Prosegui il brano sulle fabbriche e i porti cinesi, ripartendo subito dopo la sua ultima frase.

§ Brano scelto:
◇ ◇ ◇ ◇ ◇

Una delle fabbriche più importanti è a Zhengzhou, capoluogo dello Henan, dove sono stati rilevati 103 contagi. Anche qui, come a Tianjin, non è stato imposto un lockdown generale, ma solo alcune restrizioni e un test di massa ai 10 milioni di abitanti.
C’è poi un altro problema che potrebbe peggiorare la situazione nelle prossime settimane, e che riguarda il sistema delle esportazioni.
Già adesso, a causa delle restrizioni, in alcuni importanti porti come quello di Ningbo si stanno registrando ritardi nelle spedizioni, e le cose potrebbero aggravarsi intorno al 1º febbraio, giorno del Capodanno cinese, quando di solito molte fabbriche chiudono per circa una settimana. Oltre che a rallentare la produzione, la chiusura delle fabbriche potrebbe causare un ulteriore intasamento dei porti che devono spedire i container con i prodotti cinesi nel resto del mondo.

◇ ◇ ◇ ◇ ◇

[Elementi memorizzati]

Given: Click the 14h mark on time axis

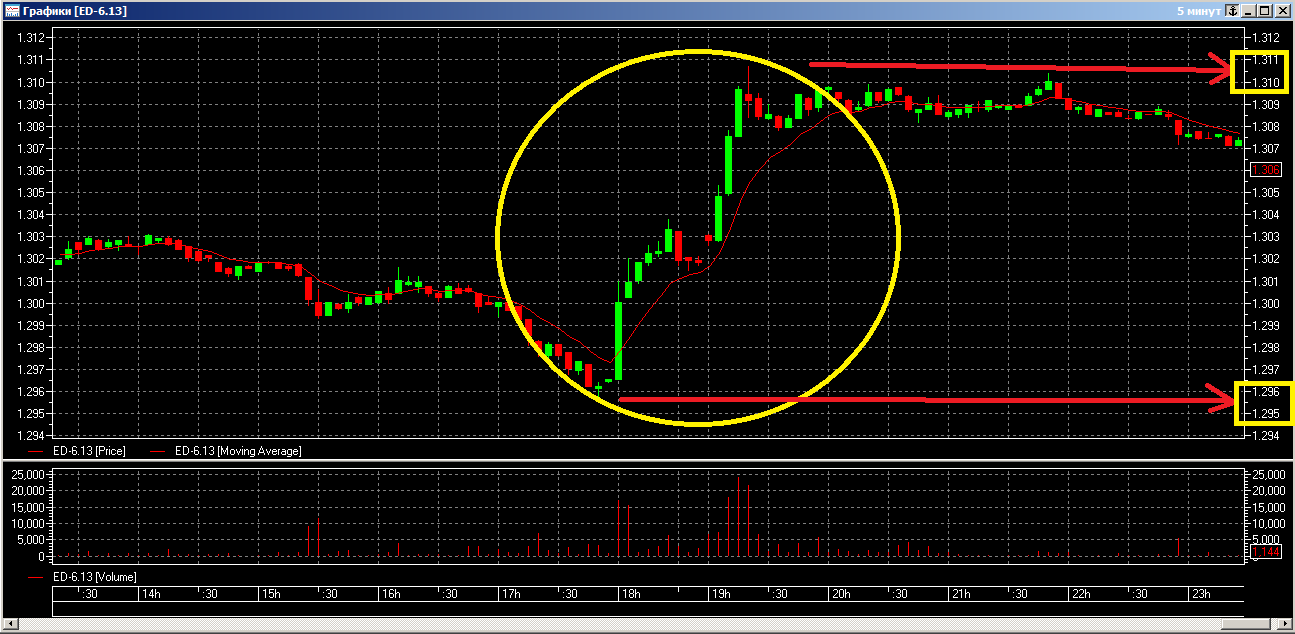Looking at the screenshot, I should pos(151,594).
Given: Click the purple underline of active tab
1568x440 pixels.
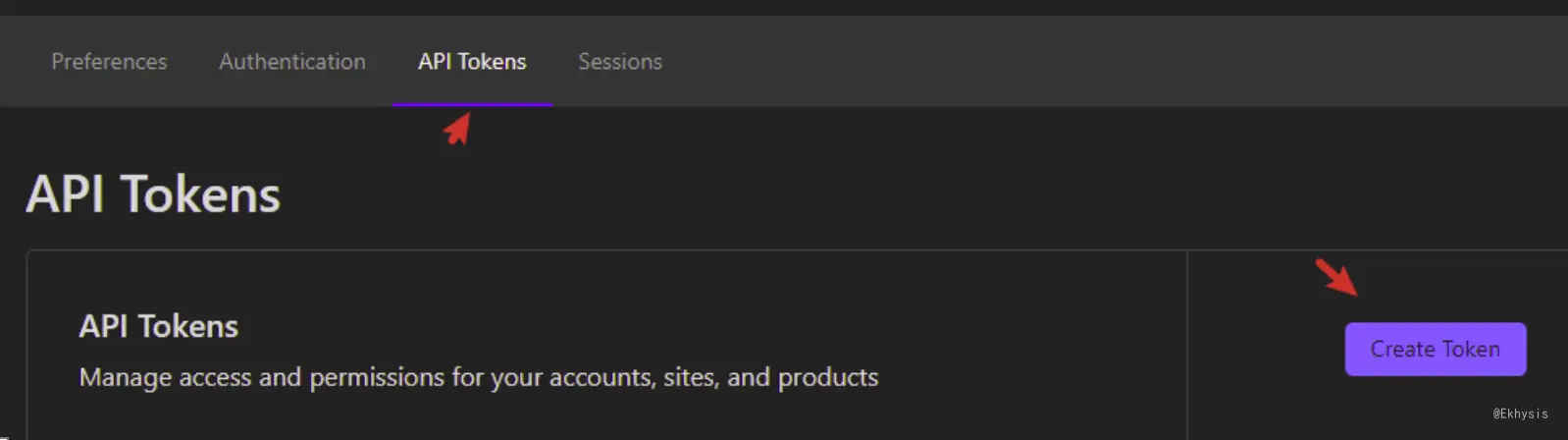Looking at the screenshot, I should click(472, 104).
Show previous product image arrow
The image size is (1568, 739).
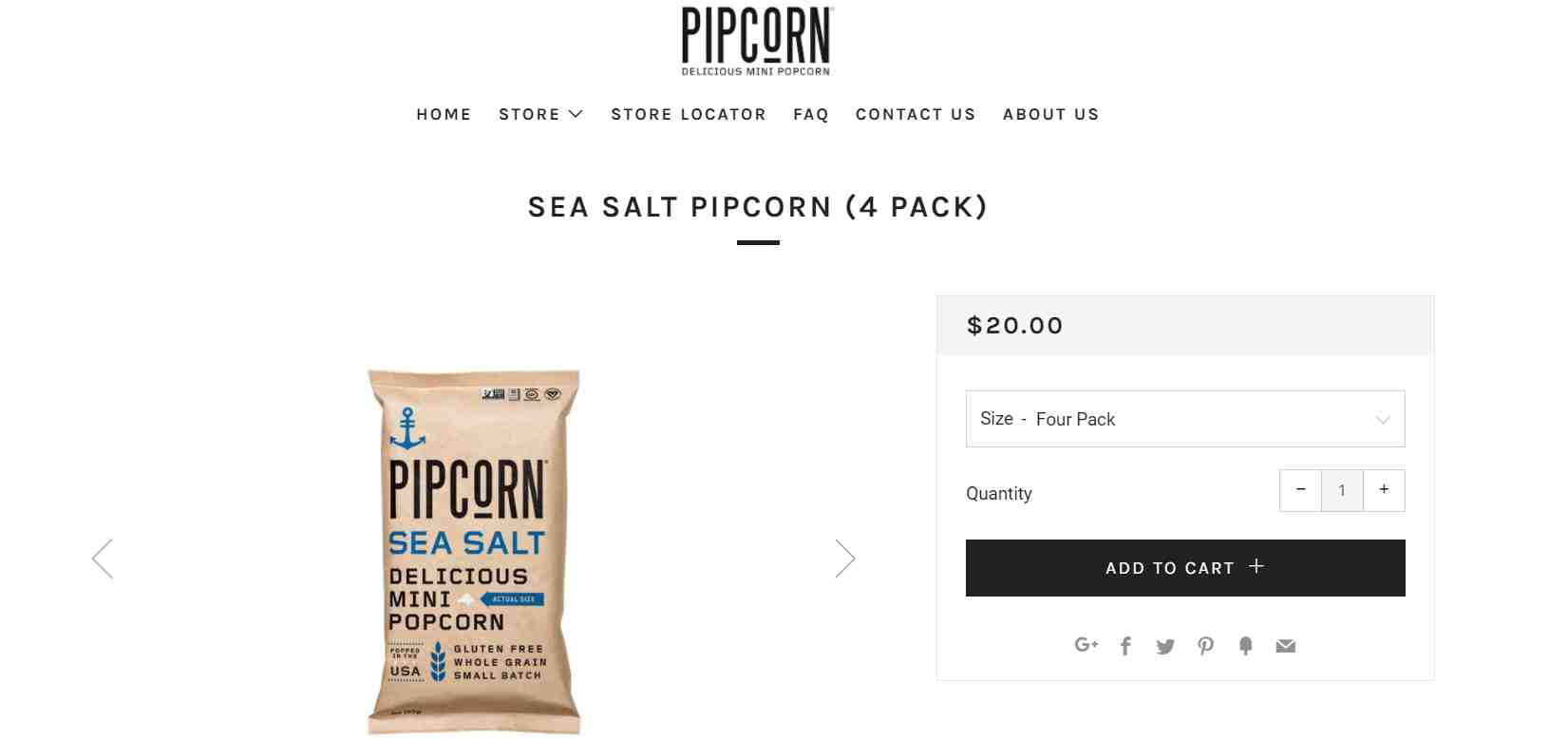(103, 559)
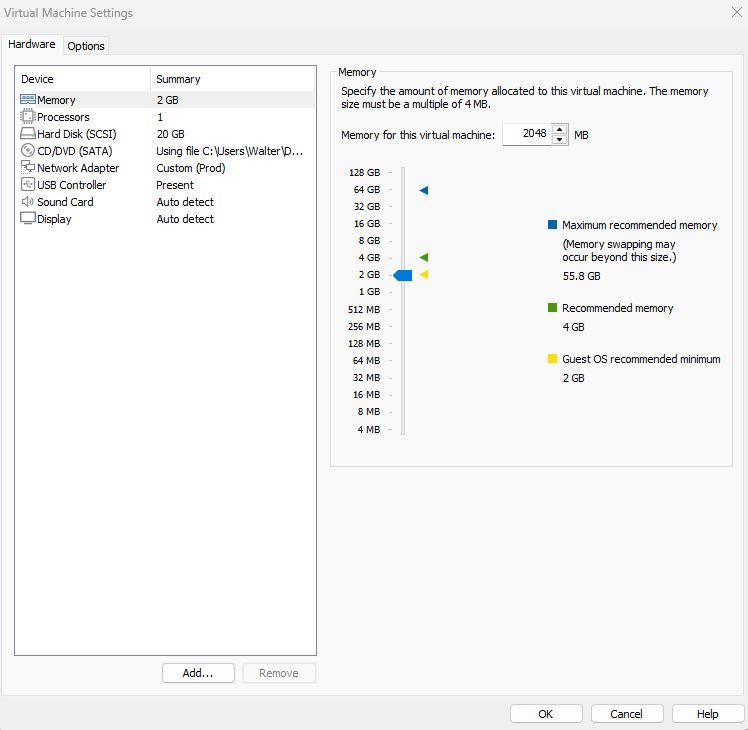Open the Hardware tab

coord(32,45)
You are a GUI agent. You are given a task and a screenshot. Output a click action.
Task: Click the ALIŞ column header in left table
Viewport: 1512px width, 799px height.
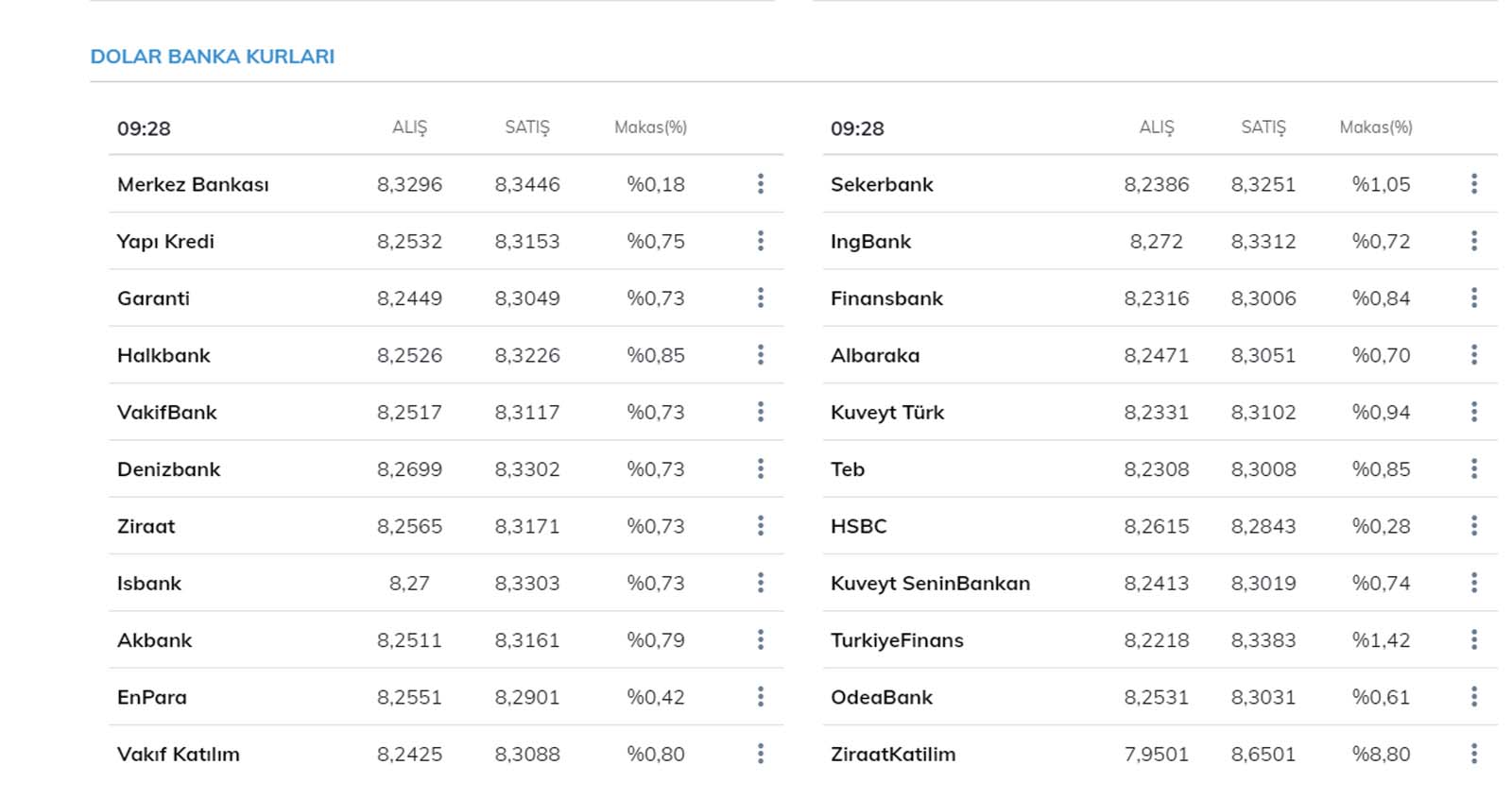click(409, 128)
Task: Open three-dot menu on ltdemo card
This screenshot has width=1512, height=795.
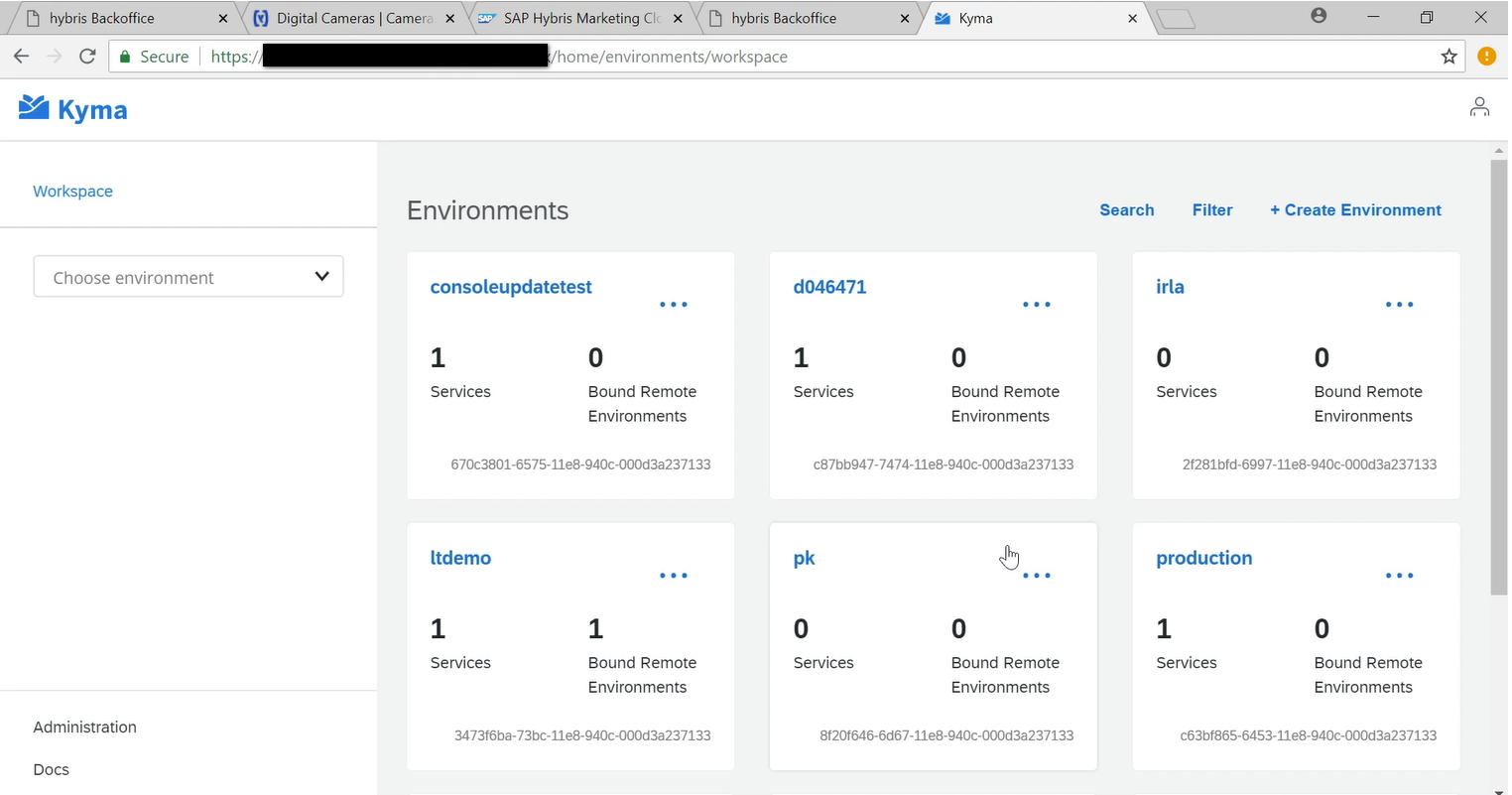Action: (674, 576)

◇ ◇ ◇ ◇ ◇

§ Risultato:
Secondo Frederic Neumann, che si occupa di analisi economiche nel mercato asiatico per la holding bancaria HSBC, rispetto ai mesi passati la variante omicron potrebbe aggravare la crisi della “supply chain”, dato che in questi due anni di pandemia la centralità della Cina nei commerci mondiali è diventata ancora più significativa. La pandemia ha reso evidente quanto i consumi dei paesi occidentali dipendano dalla produzione cinese.
Secondo Neumann le restrizioni per la variante omicron nel prossimo futuro potrebbero creare un’enorme interruzione della catena di approvvigionamento, che lui ha definito «la madre di tutti i blocchi della “supply chain”».